HC Deb 10 November 1977 vol 938 cc855-6
Mr. Tebbit

On a point of order, Mr. Speaker. You were kind enough to listen earlier this week to various points of order concerning the vexed matter of the transfer of Questions, and in particular the problem which was raised by my hon. Friend the Member for Tiverton (Mr. Maxwell-Hyslop) concerning the way in which, when Questions are transferred, they sometimes become quite unintelligible even to ordinary people such as ourselves and not only to the Treasury Bench.

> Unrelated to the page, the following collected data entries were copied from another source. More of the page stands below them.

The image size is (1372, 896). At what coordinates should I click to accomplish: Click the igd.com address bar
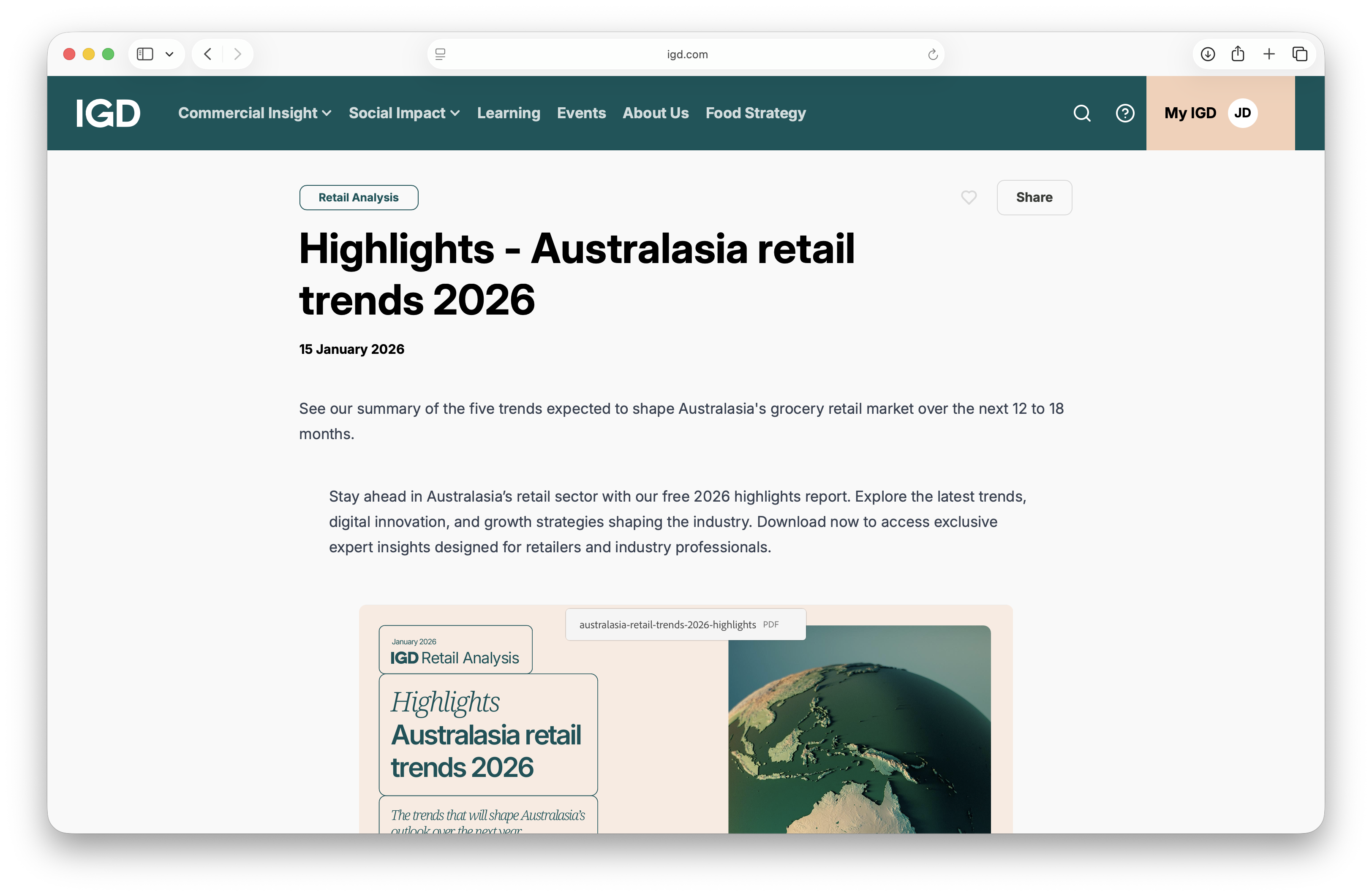coord(686,54)
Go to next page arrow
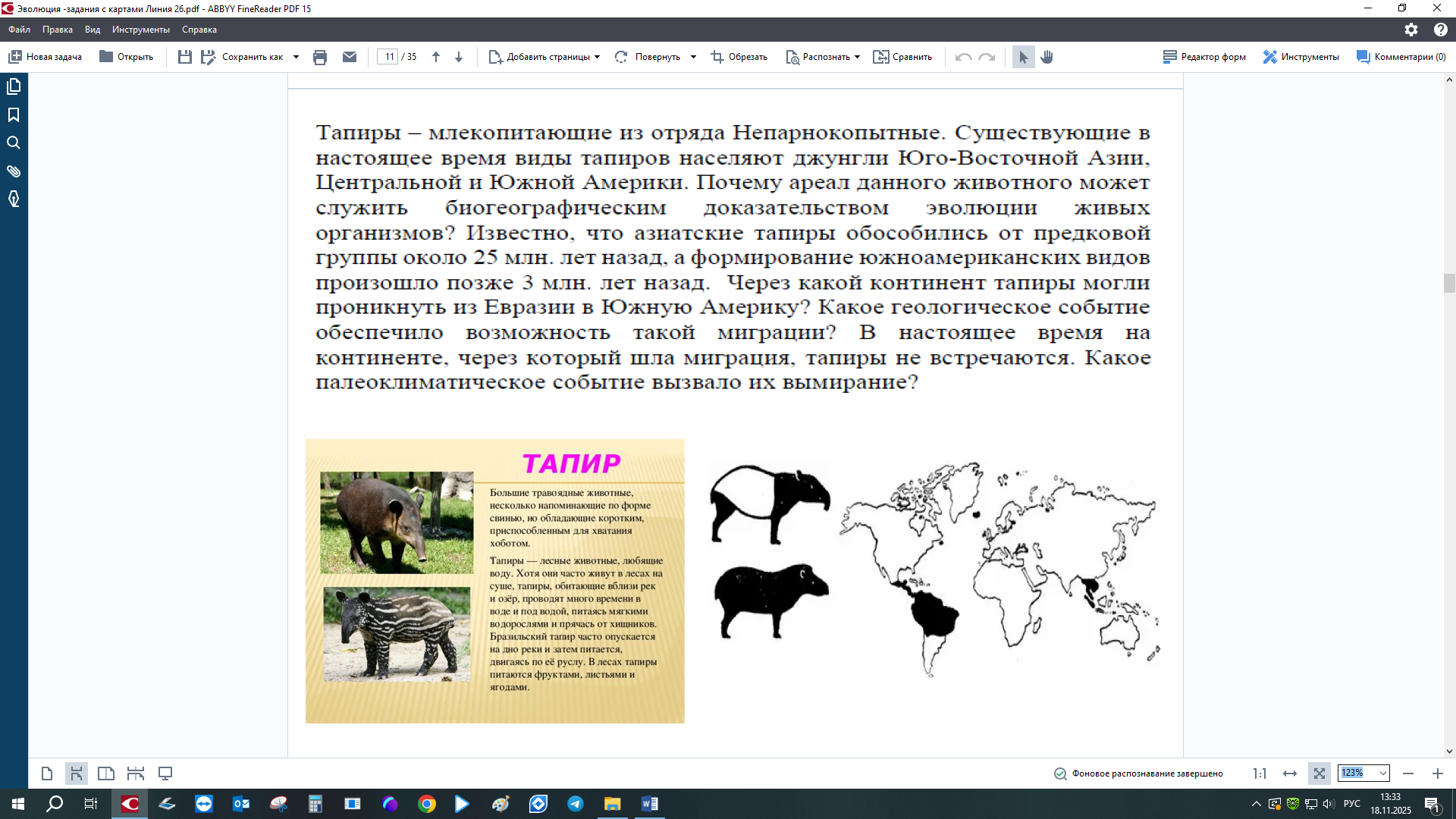The height and width of the screenshot is (819, 1456). (459, 57)
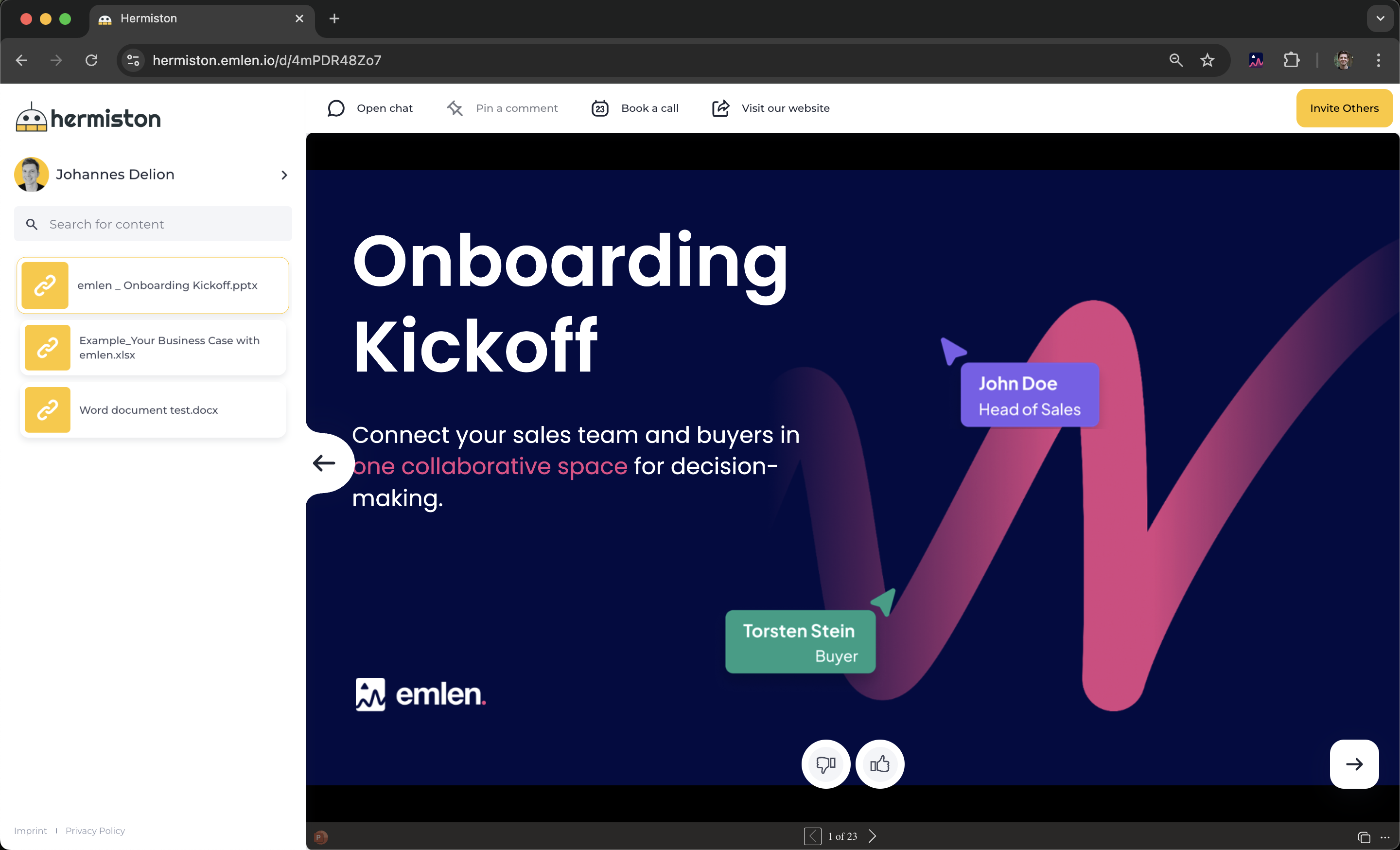Bookmark this page with the star icon
This screenshot has height=850, width=1400.
1208,60
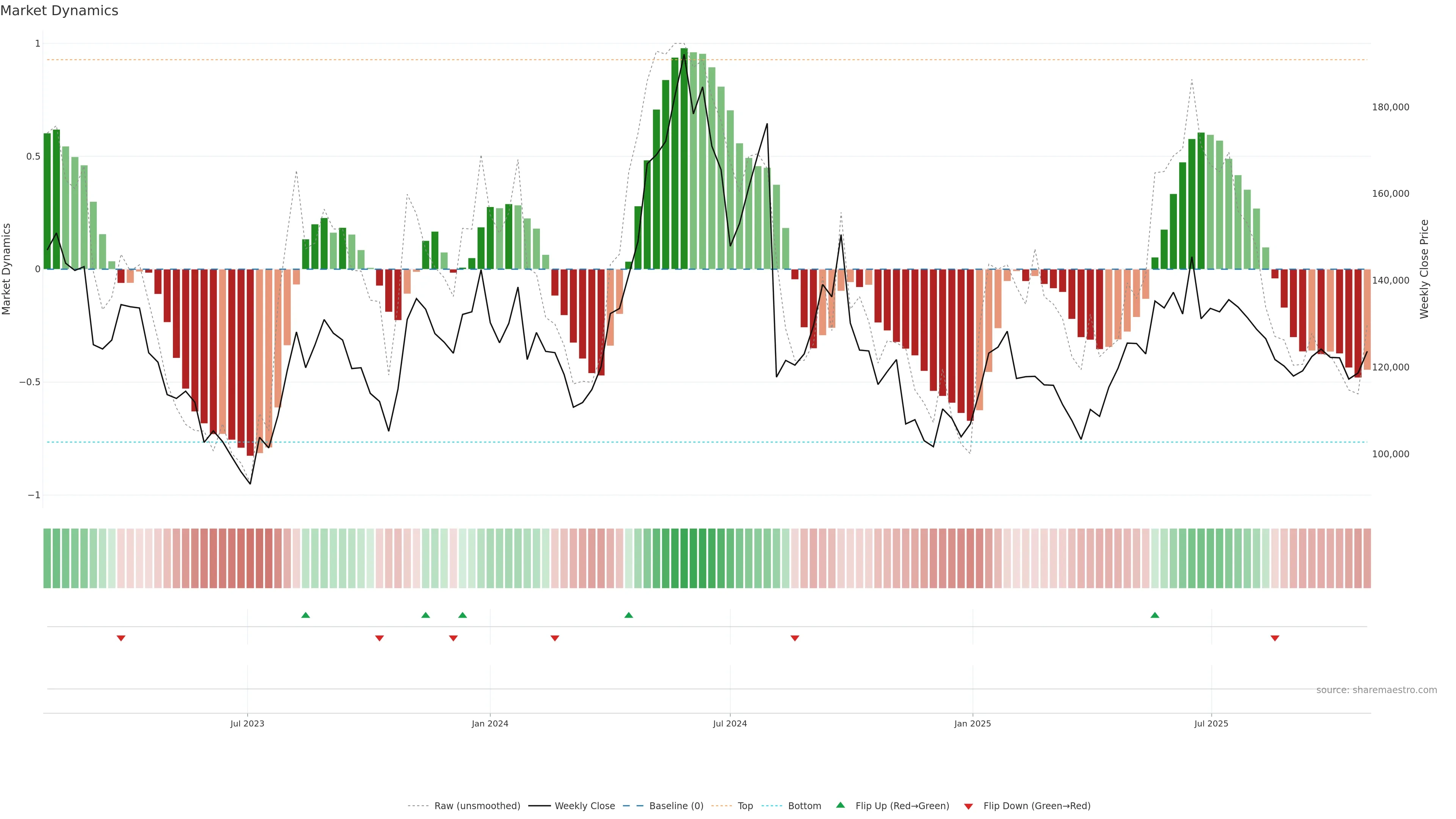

I draw your attention, Mr. Speaker, to the Notice of Questions and Motions, page 349 on the blue pages, where a Question of mine now reads that I wanted To ask the Secretary of State for Industry, if he is satisfied that his various statements made during Prime Minister's Question Time… and so on. It is clear that the Secretary of State for Industry does not make statements during Prime Minister's Question Time. We are sometimes left wondering who does, but certainly it is not the Secretary of State.

I understand that the Table Office has authority to edit Questions again in order to make sense of them when they have been transferred. I wonder whether you, Mr. Speaker, could arrange that when Questions are transferred in future the Table Office gets in touch with the hon. Member concerned to ensure that the Question on the Order Paper is still the Question that was intended.

I do not object if the Prime Minister does not want to answer Questions about his statements at the Dispatch Box but wants the Secretary of State for Industry to do so. If he is in a blue funk or even a red funk about Question Time, I do not mind. But I insist that the Order Paper should represent the Questions which were put down and not some strange amalgam of other Questions.

Mr. Litterickrose—

Mr. Speaker

Order. May I answer that point of order? The House is aware that we are all very much in debt to the Table Office. It is very helpful—at least it was in my time and I expect it is now—in helping hon. Members in the formation of Questions and in putting them down. I will look into the matter raised by the hon. Gentleman because I am aware, as the House is aware, that normally every courtesy is extended to hon. Members and every help that can be given is given.

Mr. Tebbit

May I say that I have certainly always found that that is so of the Table Office? It could not be more helpful. The problem arises that the Question is transferred overnight from the Departments concerned and appears on the Order Paper in the bowdlerised form before even the Table Office can get to it.